Kensington Market Sign
by Antenne Springborn
Kensington is a place for reflection. One of the most popular spots in Toronto's downtown, Kensington Market is a place where you can go to help you understand what's going on in your own head and to pick the brains of the creative and intellectual folks around you. It's a place for a cold beer or a hot cup of tea, for food and friends and discovery.
Mural in Sonyas Park
As much as I love to seek out new places, I'll always have my favourites — a few gems that I feel will always be places of comfort to me. One is Sonya's Park. It's a tiny, hidden piece of paradise, tucked just behind Big Fat Burrito on Oxford Street. I bet you wouldn't even notice it if you were standing right in front of it — I know I didn't at first. It's quietly joyful, a place that seems like it's been loved by the community, with its bright murals and well-tended vegetable garden planted along one edge and plants hanging from recycled bags and backpacks along that same wall. I go there when I most need to understand myself — when I need to sit and think, and most of all, when I just need to be.
Latte Art by Coffee Hero
Then there's Moonbean Coffee Co. on St.
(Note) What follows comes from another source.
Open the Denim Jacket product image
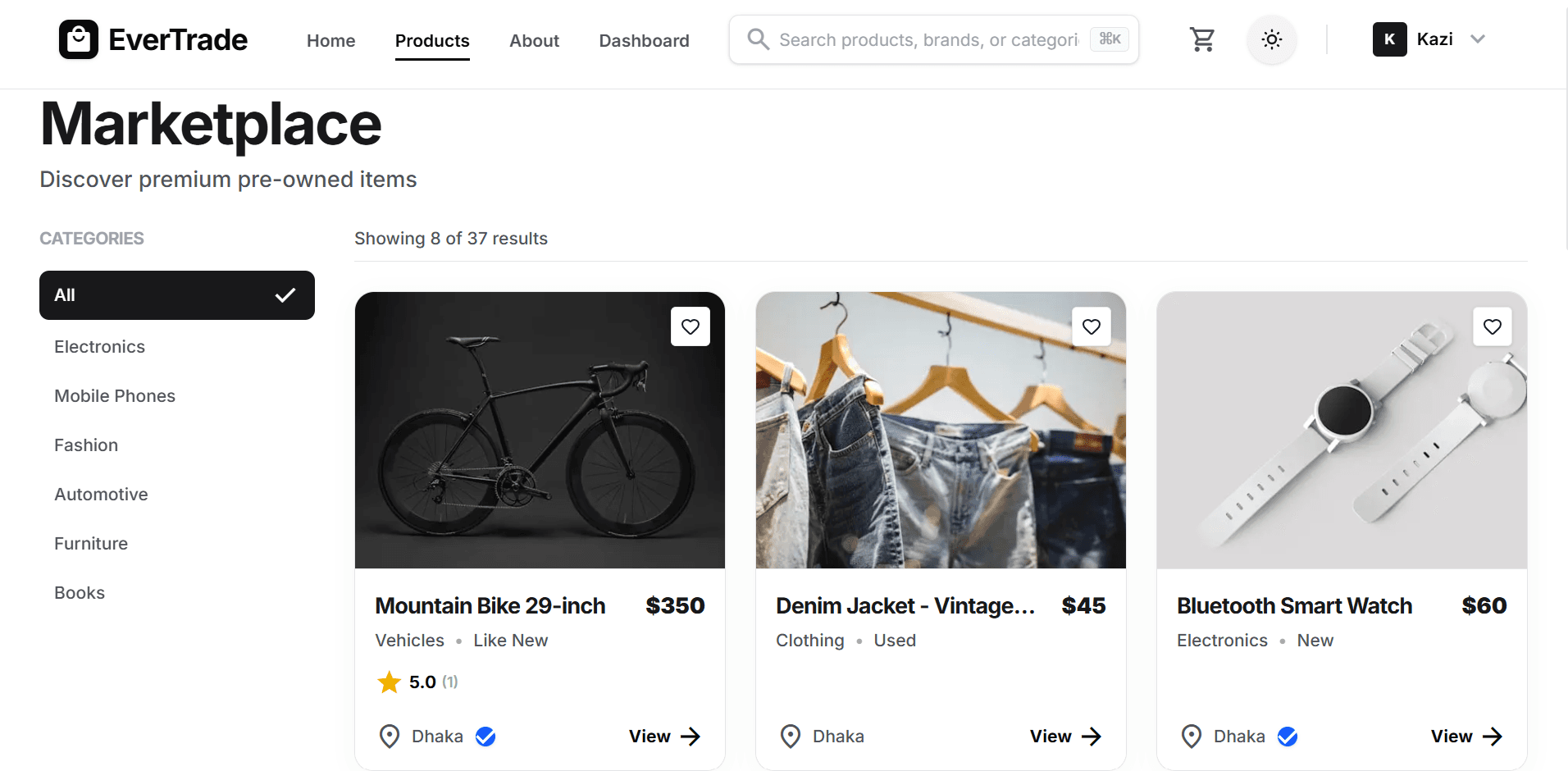The image size is (1568, 771). (x=941, y=430)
Andrew Street (I dare you not to love the "Aloha Soy" smoothie or the "London Fog"). Moonbean feels organic and alive. It's one of far too few places where conversations can spring up so easily between people, drawing them together and out of the foreboding realm of "strangers." People as diverse as the market itself come there to congregate, to discuss and laugh and meditate and ponder the latest local artwork on the walls.
Bubble Rain in Kensington
Market by somebody
But that's part of what I love most about Kensington Market as a whole. You don't have to have lived there to feel like you're part of the community. You bump into friends and family and meet new ones at every turn. You realize that the market is a microcosm of our city — that Toronto's beautifully immense diversity is reflected here, as if everyone had taken something from their own neighbourhoods and gifted it to this one. It's a place that transcends age and class and culture, and yet celebrates the great variety in all of them. It's a place where synagogues can stand next to Korean restaurants, where the young and old can learn from each other, and where diversity can translate into something breathtakingly unique.